After the Mar-a-Lago attack, Trump pressed the Supreme Court over a federal judge authorizing a search of Mar-a-Lago and seizing classified documents, asking the justices to overturn the lower court ruling and allow an independent special master to review About 100 documents with classified markings seized by the FBI during the Mar-a-Lago raid.
Last month, a three-judge panel on the federal 11th Circuit Court of Appeals limited the special chief’s review to unclassified documents. Two of the three justices were appointed by Trump, but they sided with the Justice Department. The Justice Department said the Special Principal’s independent review of classified records had no legal basis.
As a result, Trump’s lawyers filed a petition with the Supreme Court, arguing that the special principal must have access to classified records to “determine that a document marked with a classified label is truly classified.” Furthermore, Trump’s lawyers said that whether the document is classified or not, it needs to be determined whether it is a private record or a presidential record.
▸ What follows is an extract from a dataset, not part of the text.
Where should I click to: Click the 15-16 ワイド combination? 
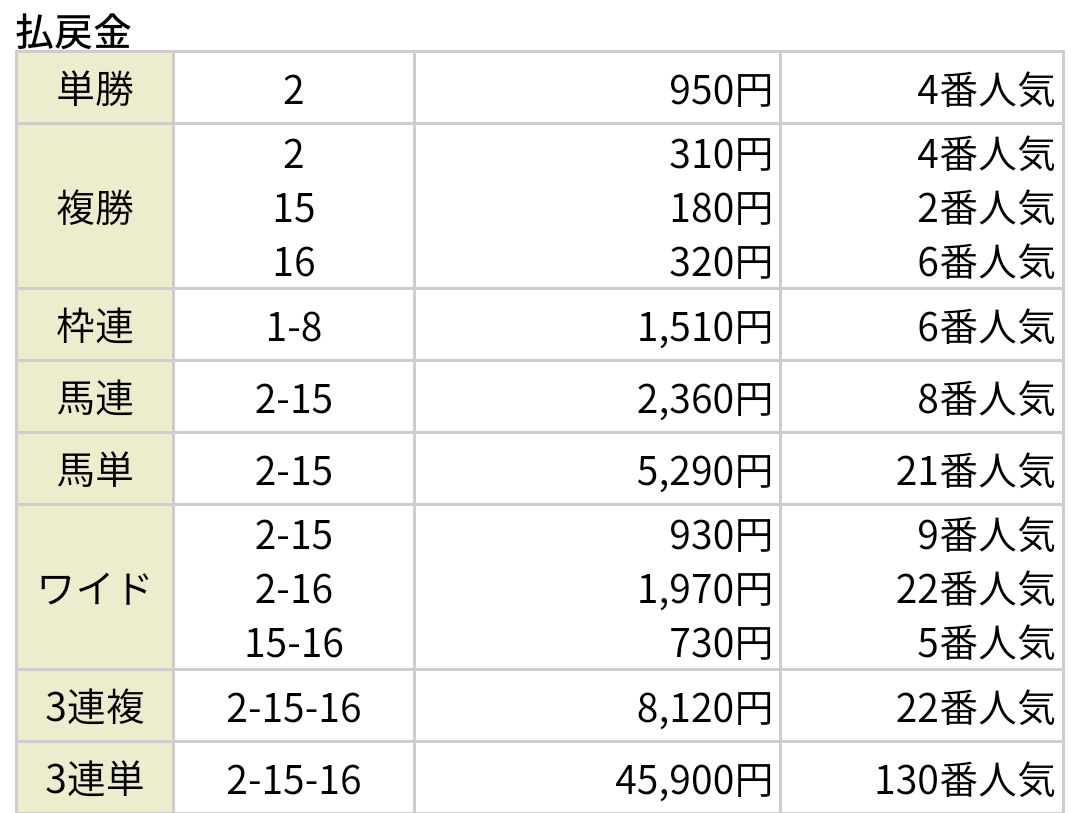(293, 643)
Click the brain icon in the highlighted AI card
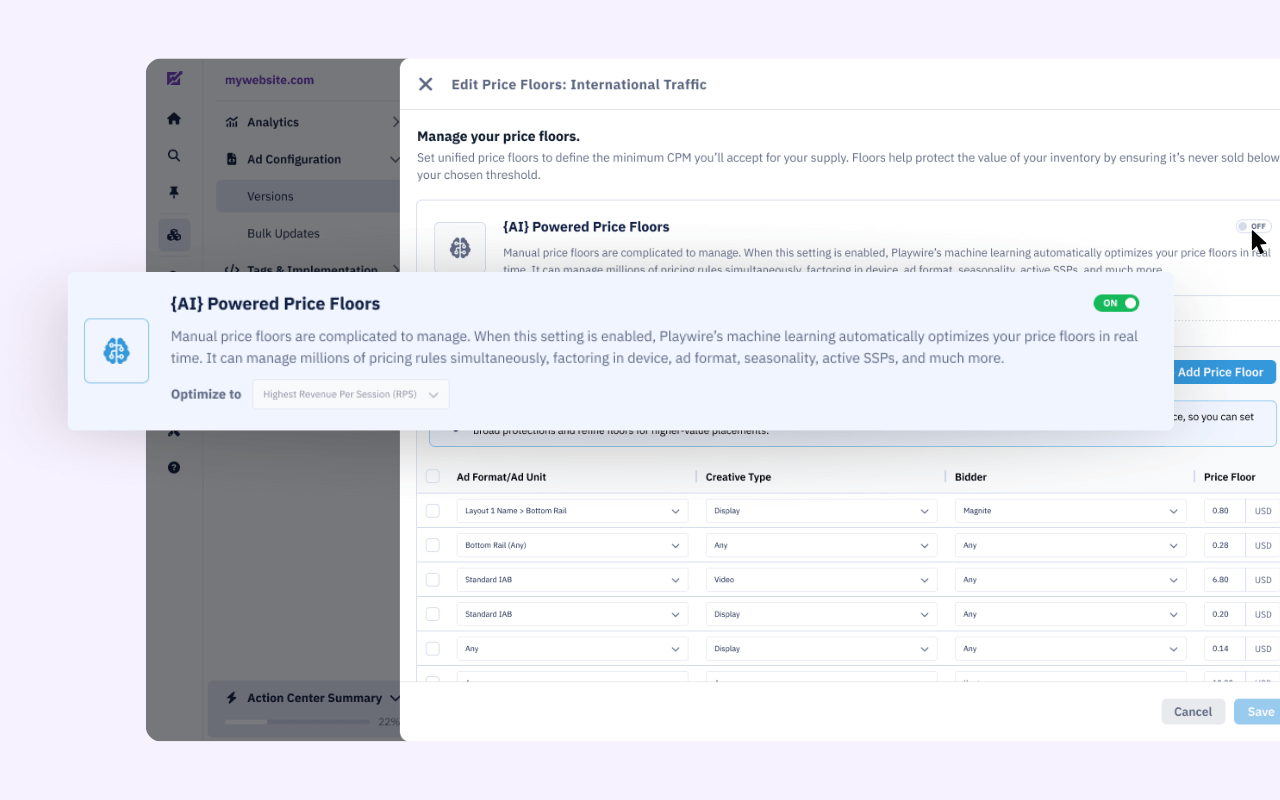This screenshot has width=1280, height=800. coord(116,351)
However, the Justice Department told the Supreme Court that Trump’s request did not take into account the merits, and objected to the review of classified records by Deirley.
In addition, in the investigation of the “Russia Gate” case, the Russian-born analyst Igor Danchenko (Igor Danchenko) testified on the 13th that he provided most of the information for a flawed dossier about Trump. He told FBI Special Agent Kevin Helson that he was “shocked and dismayed” that the speculative information he provided was being portrayed as fact.
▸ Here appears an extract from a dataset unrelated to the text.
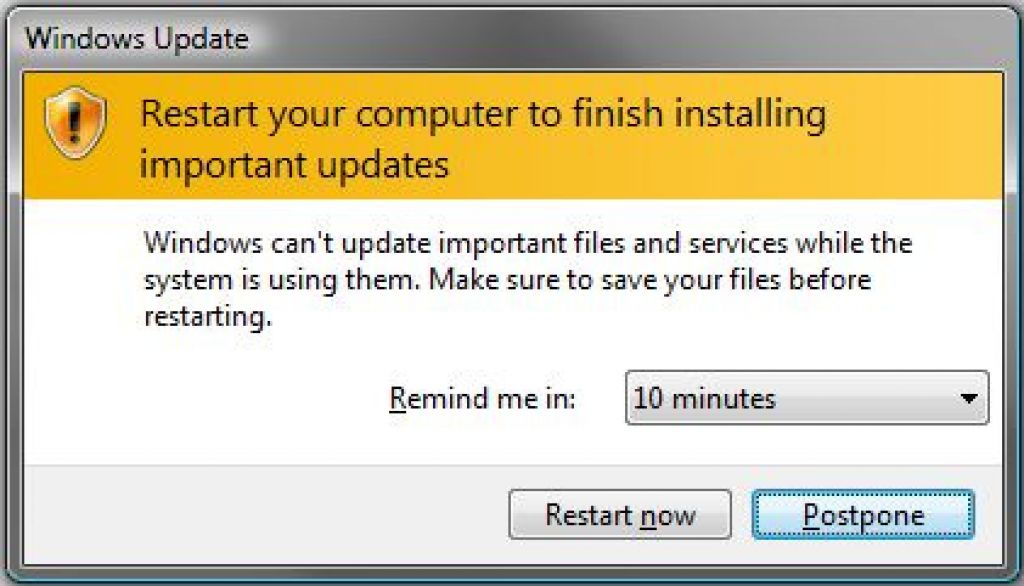The image size is (1024, 586).
Task: Click the exclamation mark on the shield
Action: 76,120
Helson is the second FBI employee to testify at the trial of Danchenko, who is accused of lying to the FBI about passing information on British spy Christopher Steele.
Helson said Danchenko has been outspoken from the beginning that the information he provided to Steele was rumor and speculation and that he was incapable of corroborating them.
Prosecutors say Danchenko should be more open about his sources so the FBI doesn’t trust the files as much as it once did.
“Steel was really trying to prove it (the files),” Helson said. “In that period, because he wanted it to be true. That put pressure on Danchenko.”
Danchenko was indicted by Special Counsel John Durham, who oversaw the FBI’s misconduct in its probe into the Trump campaign’s ties to Russia. Danchenko is the third person indicted by Durham.
In Danchenko’s trial, prosecutors said, Danchenko admitted to lying on the phone with Milian, the former head of the Russian-American Chamber of Commerce. The truth is that Danchenko never spoke to Milian, and phone records show Milian never received a call at the time Danchenko claimed.